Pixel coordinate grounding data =
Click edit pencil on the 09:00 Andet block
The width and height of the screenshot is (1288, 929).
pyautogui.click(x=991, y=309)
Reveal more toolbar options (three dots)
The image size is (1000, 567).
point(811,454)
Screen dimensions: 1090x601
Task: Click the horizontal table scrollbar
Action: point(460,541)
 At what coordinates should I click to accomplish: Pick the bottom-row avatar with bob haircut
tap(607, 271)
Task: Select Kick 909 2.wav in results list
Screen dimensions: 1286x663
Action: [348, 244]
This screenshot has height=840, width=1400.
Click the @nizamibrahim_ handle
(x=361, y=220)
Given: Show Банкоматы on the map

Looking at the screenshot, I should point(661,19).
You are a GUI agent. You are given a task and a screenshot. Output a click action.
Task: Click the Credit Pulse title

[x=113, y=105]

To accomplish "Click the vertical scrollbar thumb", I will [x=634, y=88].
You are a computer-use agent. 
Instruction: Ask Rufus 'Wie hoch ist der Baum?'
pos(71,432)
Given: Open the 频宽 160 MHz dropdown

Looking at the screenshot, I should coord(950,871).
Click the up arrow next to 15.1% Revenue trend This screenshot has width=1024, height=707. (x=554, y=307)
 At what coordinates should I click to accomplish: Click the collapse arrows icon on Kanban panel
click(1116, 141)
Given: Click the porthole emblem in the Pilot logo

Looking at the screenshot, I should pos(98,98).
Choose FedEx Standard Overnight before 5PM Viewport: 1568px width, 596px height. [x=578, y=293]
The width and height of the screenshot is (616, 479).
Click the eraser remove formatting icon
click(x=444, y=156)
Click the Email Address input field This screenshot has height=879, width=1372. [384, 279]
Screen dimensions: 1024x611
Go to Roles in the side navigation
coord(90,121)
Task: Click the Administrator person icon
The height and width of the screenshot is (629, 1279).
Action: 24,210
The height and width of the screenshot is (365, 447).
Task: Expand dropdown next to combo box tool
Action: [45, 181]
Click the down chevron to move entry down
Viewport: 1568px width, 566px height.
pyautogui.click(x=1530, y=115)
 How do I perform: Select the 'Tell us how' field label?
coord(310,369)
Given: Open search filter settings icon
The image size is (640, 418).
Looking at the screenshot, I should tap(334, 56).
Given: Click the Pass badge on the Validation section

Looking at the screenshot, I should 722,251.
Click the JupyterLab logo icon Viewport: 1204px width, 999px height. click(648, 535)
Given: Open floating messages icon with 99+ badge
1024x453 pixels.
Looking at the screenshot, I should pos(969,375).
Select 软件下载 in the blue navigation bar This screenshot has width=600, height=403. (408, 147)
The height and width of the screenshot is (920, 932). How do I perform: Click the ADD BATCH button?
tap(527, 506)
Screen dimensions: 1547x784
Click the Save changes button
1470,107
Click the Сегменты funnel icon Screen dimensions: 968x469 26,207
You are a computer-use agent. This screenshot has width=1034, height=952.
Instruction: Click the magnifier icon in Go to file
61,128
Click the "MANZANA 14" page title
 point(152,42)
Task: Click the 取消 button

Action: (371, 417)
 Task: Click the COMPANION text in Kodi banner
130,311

YOUR GOAL = After reading the lines above, reproduce them all exactly.

RESULT BELOW =
Click edit pencil on the 09:00 Andet block
The width and height of the screenshot is (1288, 929).
pyautogui.click(x=991, y=309)
Reveal more toolbar options (three dots)
The image size is (1000, 567).
point(811,454)
Screen dimensions: 1090x601
Task: Click the horizontal table scrollbar
Action: point(460,541)
 At what coordinates should I click to accomplish: Pick the bottom-row avatar with bob haircut
tap(607, 271)
Task: Select Kick 909 2.wav in results list
Screen dimensions: 1286x663
Action: [348, 244]
This screenshot has height=840, width=1400.
Click the @nizamibrahim_ handle
(x=361, y=220)
Given: Show Банкоматы on the map

Looking at the screenshot, I should point(661,19).
You are a GUI agent. You are given a task and a screenshot. Output a click action.
Task: Click the Credit Pulse title

[x=113, y=105]

To accomplish "Click the vertical scrollbar thumb", I will [x=634, y=88].
You are a computer-use agent. 
Instruction: Ask Rufus 'Wie hoch ist der Baum?'
pos(71,432)
Given: Open the 频宽 160 MHz dropdown

Looking at the screenshot, I should coord(950,871).
Click the up arrow next to 15.1% Revenue trend This screenshot has width=1024, height=707. (x=554, y=307)
 At what coordinates should I click to accomplish: Click the collapse arrows icon on Kanban panel
click(1116, 141)
Given: Click the porthole emblem in the Pilot logo

Looking at the screenshot, I should pos(98,98).
Choose FedEx Standard Overnight before 5PM Viewport: 1568px width, 596px height. [x=578, y=293]
The width and height of the screenshot is (616, 479).
Click the eraser remove formatting icon
click(x=444, y=156)
Click the Email Address input field This screenshot has height=879, width=1372. [384, 279]
Screen dimensions: 1024x611
Go to Roles in the side navigation
coord(90,121)
Task: Click the Administrator person icon
The height and width of the screenshot is (629, 1279).
Action: 24,210
The height and width of the screenshot is (365, 447).
Task: Expand dropdown next to combo box tool
Action: [45, 181]
Click the down chevron to move entry down
Viewport: 1568px width, 566px height.
pyautogui.click(x=1530, y=115)
 How do I perform: Select the 'Tell us how' field label?
coord(310,369)
Given: Open search filter settings icon
The image size is (640, 418).
Looking at the screenshot, I should tap(334, 56).
Given: Click the Pass badge on the Validation section

Looking at the screenshot, I should 722,251.
Click the JupyterLab logo icon Viewport: 1204px width, 999px height. click(648, 535)
Given: Open floating messages icon with 99+ badge
1024x453 pixels.
Looking at the screenshot, I should pos(969,375).
Select 软件下载 in the blue navigation bar This screenshot has width=600, height=403. (408, 147)
The height and width of the screenshot is (920, 932). How do I perform: Click the ADD BATCH button?
tap(527, 506)
Screen dimensions: 1547x784
Click the Save changes button
1470,107
Click the Сегменты funnel icon Screen dimensions: 968x469 26,207
You are a computer-use agent. This screenshot has width=1034, height=952.
Instruction: Click the magnifier icon in Go to file
61,128
Click the "MANZANA 14" page title
 point(152,42)
Task: Click the 取消 button

Action: (371, 417)
 Task: Click the COMPANION text in Kodi banner
130,311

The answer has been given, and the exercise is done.